EXERCISE GOAL
A word-for-word copy of the data is what's wanted, with no pictures.

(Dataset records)
►
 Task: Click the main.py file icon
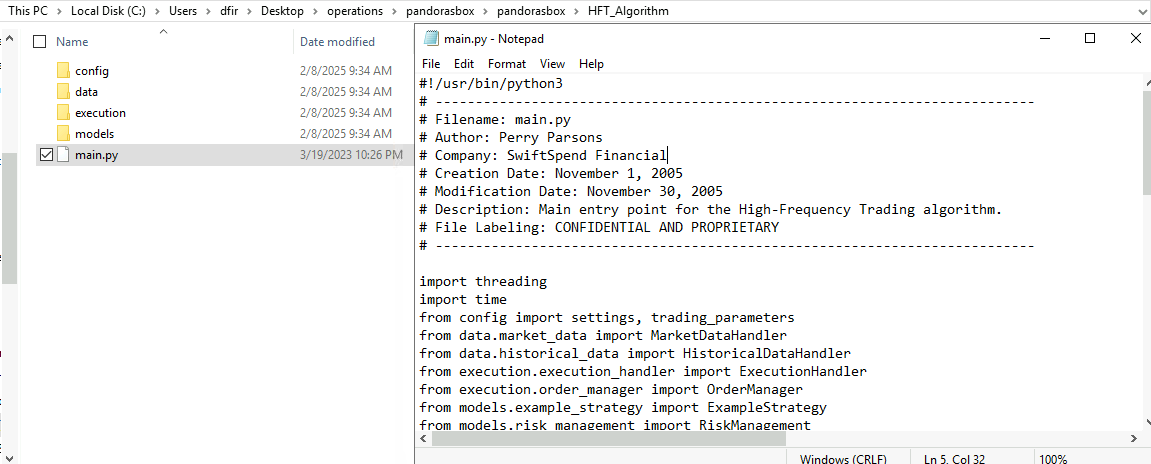[64, 155]
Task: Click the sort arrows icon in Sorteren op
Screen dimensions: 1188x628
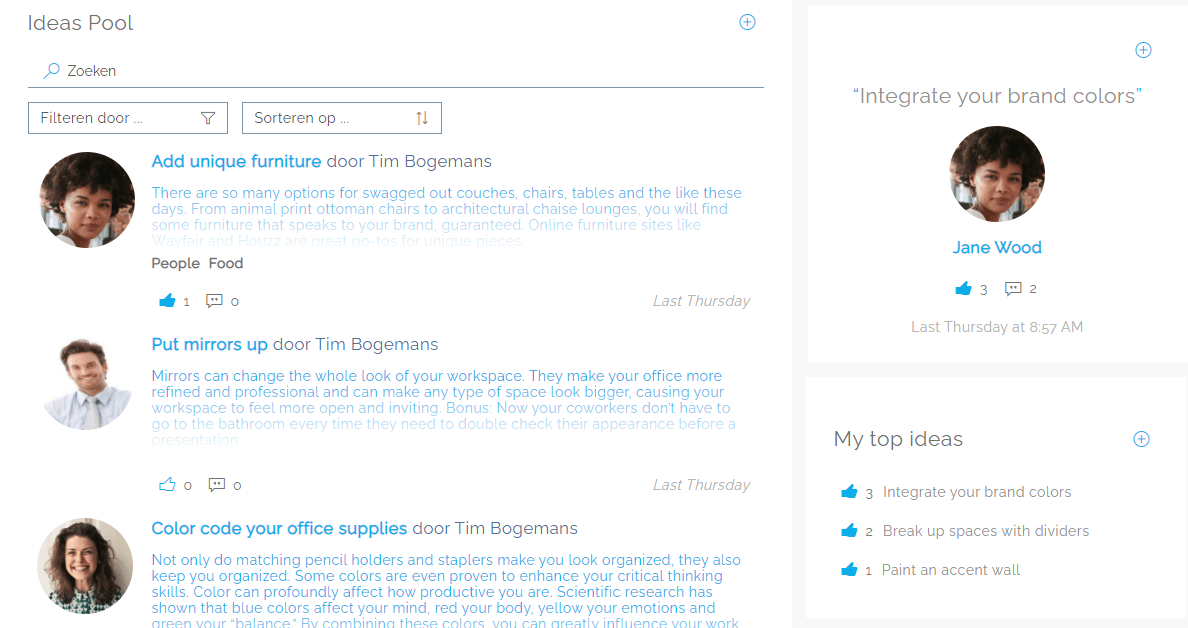Action: (422, 118)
◄
EXPECTED ANSWER
 Task: Click the main.py file icon
[64, 155]
Task: Click the sort arrows icon in Sorteren op
Screen dimensions: 1188x628
Action: (422, 118)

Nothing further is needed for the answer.